== The input ==
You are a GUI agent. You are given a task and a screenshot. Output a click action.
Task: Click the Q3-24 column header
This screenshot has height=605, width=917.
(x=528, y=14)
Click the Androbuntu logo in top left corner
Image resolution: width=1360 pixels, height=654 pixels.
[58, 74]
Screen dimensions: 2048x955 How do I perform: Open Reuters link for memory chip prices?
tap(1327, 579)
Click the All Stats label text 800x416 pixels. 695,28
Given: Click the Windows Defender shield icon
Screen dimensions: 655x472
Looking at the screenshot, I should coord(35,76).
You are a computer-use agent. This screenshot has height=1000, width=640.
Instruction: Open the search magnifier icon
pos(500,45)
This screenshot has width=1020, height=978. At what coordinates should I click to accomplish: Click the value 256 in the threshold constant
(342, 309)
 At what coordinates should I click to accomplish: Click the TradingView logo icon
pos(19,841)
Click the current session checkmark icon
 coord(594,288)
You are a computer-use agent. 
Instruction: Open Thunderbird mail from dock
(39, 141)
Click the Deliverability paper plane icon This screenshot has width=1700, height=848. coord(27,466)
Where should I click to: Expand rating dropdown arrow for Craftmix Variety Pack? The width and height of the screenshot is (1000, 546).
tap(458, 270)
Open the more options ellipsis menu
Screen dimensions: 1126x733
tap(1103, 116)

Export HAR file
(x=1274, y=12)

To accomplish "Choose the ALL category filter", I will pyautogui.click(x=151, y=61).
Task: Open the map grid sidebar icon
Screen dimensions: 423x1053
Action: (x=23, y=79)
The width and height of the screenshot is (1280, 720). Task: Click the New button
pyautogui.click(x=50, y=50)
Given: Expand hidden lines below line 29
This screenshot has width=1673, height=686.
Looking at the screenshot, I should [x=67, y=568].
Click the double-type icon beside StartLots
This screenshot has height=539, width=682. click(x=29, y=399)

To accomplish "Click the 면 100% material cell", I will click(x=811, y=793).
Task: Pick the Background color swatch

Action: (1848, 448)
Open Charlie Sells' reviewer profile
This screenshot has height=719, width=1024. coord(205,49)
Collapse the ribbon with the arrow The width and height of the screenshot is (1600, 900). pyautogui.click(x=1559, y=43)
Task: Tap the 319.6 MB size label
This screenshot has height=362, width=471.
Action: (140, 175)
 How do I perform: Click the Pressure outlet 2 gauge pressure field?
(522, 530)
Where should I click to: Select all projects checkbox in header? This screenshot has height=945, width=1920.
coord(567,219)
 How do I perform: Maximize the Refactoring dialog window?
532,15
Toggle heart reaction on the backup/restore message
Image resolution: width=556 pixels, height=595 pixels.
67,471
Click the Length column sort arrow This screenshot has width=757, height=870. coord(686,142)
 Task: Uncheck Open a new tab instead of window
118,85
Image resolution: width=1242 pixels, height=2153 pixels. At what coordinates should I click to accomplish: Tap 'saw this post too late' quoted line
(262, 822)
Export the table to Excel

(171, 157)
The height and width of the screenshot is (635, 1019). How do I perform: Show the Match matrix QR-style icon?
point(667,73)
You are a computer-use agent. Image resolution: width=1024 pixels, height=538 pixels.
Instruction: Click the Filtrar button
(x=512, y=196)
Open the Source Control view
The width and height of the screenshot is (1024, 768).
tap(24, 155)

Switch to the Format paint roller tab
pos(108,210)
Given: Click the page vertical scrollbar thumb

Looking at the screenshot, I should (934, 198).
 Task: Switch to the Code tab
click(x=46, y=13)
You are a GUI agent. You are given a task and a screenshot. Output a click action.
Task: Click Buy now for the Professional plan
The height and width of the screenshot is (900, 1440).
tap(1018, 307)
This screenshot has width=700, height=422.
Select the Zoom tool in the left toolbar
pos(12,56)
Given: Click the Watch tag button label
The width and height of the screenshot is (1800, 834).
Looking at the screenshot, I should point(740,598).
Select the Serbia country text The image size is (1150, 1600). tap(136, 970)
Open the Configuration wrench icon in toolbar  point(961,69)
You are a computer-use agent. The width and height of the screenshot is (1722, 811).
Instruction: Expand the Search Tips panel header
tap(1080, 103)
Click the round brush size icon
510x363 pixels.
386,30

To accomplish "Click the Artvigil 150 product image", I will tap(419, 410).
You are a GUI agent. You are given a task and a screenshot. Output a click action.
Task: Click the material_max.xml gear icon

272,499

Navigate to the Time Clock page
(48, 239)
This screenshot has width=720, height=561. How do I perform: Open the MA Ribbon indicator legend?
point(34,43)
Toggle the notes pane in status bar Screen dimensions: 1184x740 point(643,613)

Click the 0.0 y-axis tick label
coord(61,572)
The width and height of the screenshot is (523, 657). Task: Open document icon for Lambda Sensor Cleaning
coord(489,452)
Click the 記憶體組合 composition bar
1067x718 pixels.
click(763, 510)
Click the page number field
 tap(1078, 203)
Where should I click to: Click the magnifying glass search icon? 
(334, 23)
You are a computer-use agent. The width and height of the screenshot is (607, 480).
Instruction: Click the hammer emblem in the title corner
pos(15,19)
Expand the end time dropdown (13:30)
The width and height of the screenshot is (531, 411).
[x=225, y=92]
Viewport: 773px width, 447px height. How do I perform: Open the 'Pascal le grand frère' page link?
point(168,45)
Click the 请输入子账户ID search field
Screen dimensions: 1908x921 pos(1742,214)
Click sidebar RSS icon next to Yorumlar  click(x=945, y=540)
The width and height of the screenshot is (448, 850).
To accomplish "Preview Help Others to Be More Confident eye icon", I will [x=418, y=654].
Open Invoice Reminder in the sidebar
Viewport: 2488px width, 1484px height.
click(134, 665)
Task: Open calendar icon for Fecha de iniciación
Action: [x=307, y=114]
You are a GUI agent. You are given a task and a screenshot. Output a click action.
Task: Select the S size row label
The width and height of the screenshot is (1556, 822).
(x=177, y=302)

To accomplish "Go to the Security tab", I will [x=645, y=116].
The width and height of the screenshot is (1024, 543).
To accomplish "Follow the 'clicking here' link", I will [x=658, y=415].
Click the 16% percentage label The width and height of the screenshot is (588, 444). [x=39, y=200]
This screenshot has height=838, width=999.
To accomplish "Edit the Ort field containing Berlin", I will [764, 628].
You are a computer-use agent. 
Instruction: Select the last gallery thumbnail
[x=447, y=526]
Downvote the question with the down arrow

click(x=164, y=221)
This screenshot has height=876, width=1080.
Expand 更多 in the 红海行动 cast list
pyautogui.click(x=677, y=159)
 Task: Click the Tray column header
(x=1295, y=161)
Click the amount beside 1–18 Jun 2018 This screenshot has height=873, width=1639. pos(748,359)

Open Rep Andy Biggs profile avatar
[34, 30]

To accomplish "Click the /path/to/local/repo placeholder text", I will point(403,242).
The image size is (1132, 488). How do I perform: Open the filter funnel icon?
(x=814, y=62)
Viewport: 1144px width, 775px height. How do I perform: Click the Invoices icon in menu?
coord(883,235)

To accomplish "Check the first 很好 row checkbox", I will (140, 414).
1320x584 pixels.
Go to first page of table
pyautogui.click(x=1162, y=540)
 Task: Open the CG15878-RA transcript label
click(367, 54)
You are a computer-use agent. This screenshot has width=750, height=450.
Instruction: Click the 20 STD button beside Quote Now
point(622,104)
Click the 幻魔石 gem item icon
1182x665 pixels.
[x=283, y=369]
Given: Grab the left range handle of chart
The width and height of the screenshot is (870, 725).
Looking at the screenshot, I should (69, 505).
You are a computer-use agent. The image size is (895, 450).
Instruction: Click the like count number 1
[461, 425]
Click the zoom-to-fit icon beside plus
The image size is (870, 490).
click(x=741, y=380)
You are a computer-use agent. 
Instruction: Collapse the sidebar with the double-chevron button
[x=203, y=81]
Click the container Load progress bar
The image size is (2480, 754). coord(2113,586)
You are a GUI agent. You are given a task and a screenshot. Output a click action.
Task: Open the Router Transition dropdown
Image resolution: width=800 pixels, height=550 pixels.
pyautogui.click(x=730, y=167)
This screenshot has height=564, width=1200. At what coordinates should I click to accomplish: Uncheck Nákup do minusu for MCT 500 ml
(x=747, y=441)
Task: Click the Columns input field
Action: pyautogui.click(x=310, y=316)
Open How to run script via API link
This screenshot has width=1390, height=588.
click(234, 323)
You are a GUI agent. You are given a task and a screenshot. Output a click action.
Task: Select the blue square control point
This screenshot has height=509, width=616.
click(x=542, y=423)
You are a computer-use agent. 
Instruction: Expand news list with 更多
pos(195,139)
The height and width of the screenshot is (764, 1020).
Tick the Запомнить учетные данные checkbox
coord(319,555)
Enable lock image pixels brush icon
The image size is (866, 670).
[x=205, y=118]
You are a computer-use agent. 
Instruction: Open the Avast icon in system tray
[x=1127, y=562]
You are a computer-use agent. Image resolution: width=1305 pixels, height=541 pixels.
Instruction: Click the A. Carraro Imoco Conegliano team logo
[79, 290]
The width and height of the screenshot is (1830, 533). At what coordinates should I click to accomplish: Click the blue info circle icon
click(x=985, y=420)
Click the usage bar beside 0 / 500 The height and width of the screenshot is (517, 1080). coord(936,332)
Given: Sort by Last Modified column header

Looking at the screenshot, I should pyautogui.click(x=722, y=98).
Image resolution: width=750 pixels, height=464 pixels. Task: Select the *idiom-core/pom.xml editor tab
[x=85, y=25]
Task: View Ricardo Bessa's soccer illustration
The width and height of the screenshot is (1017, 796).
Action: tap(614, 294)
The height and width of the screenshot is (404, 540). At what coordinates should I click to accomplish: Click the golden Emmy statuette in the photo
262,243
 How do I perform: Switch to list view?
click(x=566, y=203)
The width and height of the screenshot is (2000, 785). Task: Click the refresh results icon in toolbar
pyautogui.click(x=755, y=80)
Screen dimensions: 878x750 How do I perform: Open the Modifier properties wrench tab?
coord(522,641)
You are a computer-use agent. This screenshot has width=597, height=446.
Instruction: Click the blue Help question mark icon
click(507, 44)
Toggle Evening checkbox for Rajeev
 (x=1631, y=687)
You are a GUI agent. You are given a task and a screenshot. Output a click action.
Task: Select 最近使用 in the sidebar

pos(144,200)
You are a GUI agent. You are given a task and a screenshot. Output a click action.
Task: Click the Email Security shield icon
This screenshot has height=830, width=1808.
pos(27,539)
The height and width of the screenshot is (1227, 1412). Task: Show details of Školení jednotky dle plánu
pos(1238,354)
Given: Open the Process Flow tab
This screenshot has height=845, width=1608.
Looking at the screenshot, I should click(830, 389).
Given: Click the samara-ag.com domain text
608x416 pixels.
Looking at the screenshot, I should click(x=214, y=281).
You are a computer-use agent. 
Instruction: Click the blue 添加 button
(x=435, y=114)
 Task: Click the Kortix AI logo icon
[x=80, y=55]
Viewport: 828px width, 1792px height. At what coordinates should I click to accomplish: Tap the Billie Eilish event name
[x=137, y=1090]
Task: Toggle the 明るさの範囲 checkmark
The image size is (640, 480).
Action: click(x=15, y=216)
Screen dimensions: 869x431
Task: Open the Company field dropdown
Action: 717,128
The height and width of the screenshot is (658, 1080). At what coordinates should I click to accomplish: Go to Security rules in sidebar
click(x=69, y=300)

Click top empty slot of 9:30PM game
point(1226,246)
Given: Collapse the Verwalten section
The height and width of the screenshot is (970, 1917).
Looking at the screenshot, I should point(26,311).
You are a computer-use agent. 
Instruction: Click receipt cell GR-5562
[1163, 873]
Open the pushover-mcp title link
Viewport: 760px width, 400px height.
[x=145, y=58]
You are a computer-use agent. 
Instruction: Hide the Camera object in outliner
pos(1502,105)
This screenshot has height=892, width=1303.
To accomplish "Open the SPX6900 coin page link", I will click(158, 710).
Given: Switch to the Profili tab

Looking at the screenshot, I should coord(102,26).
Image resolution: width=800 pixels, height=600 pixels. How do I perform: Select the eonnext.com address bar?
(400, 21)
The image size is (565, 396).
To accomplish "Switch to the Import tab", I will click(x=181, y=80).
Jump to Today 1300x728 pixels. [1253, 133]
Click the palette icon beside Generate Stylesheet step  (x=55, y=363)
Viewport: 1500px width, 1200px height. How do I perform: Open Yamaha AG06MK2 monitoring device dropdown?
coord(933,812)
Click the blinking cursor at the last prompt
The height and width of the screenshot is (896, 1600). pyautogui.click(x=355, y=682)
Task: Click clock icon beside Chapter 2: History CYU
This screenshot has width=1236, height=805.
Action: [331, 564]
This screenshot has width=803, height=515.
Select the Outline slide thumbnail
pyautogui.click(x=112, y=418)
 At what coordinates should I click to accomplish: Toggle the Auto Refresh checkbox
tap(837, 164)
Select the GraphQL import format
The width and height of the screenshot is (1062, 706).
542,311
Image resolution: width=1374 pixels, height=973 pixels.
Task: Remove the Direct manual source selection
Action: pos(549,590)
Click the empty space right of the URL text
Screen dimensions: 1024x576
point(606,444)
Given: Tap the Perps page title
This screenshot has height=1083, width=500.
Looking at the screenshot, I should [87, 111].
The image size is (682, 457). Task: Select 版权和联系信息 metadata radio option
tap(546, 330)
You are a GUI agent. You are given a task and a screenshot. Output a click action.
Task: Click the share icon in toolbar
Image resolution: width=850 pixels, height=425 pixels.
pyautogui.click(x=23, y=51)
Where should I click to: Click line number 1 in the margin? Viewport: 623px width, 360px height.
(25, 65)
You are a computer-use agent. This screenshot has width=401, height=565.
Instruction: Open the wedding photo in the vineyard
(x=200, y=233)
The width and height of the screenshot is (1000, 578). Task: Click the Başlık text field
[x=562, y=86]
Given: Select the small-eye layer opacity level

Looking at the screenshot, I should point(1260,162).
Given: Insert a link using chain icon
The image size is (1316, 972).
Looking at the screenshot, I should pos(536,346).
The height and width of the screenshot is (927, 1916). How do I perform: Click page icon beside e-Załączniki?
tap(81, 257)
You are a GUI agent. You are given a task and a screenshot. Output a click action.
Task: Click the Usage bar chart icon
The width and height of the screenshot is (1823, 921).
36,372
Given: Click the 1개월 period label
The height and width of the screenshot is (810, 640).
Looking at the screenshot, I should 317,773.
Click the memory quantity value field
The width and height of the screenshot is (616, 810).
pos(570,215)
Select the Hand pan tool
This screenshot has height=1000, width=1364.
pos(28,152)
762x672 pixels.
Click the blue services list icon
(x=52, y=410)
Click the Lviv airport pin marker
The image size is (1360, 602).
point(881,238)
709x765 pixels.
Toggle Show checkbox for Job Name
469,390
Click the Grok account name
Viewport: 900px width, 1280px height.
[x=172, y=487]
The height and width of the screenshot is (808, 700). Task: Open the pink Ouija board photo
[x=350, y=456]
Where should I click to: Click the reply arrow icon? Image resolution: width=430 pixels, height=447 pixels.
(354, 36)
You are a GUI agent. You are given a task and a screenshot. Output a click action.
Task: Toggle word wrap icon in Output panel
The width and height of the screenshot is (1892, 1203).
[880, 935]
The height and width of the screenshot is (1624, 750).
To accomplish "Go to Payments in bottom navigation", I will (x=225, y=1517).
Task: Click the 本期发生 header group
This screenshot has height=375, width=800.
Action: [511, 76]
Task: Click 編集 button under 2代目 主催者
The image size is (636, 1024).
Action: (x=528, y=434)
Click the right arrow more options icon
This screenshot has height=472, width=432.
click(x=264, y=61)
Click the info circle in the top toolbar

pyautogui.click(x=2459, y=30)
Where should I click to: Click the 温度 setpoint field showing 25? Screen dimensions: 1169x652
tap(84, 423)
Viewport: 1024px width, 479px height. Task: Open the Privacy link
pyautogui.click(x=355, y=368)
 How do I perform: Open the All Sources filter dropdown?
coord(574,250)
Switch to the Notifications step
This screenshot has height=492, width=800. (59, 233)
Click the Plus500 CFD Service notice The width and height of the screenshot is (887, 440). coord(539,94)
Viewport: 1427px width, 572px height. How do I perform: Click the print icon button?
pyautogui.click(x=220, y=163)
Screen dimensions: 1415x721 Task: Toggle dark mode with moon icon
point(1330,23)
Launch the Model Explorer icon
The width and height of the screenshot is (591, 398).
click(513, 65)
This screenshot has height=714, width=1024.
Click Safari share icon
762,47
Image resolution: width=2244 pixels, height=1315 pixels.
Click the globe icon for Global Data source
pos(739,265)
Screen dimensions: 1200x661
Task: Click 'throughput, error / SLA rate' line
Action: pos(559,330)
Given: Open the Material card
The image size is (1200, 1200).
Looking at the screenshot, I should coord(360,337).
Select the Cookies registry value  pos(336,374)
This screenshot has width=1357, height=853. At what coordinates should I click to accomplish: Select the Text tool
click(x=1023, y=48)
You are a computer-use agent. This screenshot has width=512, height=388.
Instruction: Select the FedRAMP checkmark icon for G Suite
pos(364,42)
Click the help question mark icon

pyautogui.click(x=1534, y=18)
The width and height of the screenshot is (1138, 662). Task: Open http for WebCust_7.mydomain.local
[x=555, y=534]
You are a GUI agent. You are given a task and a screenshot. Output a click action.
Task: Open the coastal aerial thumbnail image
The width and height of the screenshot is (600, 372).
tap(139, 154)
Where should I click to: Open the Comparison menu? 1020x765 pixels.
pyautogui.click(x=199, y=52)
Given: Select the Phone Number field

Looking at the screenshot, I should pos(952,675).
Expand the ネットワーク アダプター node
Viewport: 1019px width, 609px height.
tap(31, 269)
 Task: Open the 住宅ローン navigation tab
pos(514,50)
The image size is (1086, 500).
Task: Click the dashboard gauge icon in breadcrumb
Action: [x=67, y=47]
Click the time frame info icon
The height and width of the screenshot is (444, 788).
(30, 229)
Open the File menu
===
Only the lines from the start of the data to the line holding "Given: Expand hidden lines below line 29" are wanted; return them exactly, both ends included.

You are a GUI agent. You are given a task and a screenshot. Output a click action.
Task: Click the Q3-24 column header
This screenshot has height=605, width=917.
(x=528, y=14)
Click the Androbuntu logo in top left corner
Image resolution: width=1360 pixels, height=654 pixels.
[58, 74]
Screen dimensions: 2048x955 How do I perform: Open Reuters link for memory chip prices?
tap(1327, 579)
Click the All Stats label text 800x416 pixels. 695,28
Given: Click the Windows Defender shield icon
Screen dimensions: 655x472
Looking at the screenshot, I should coord(35,76).
You are a computer-use agent. This screenshot has height=1000, width=640.
Instruction: Open the search magnifier icon
pos(500,45)
This screenshot has width=1020, height=978. At what coordinates should I click to accomplish: Click the value 256 in the threshold constant
(342, 309)
 At what coordinates should I click to accomplish: Click the TradingView logo icon
pos(19,841)
Click the current session checkmark icon
 coord(594,288)
You are a computer-use agent. 
Instruction: Open Thunderbird mail from dock
(39, 141)
Click the Deliverability paper plane icon This screenshot has width=1700, height=848. coord(27,466)
Where should I click to: Expand rating dropdown arrow for Craftmix Variety Pack? The width and height of the screenshot is (1000, 546).
tap(458, 270)
Open the more options ellipsis menu
Screen dimensions: 1126x733
tap(1103, 116)

Export HAR file
(x=1274, y=12)

To accomplish "Choose the ALL category filter", I will pyautogui.click(x=151, y=61).
Task: Open the map grid sidebar icon
Screen dimensions: 423x1053
Action: (x=23, y=79)
The width and height of the screenshot is (1280, 720). Task: Click the New button
pyautogui.click(x=50, y=50)
Given: Expand hidden lines below line 29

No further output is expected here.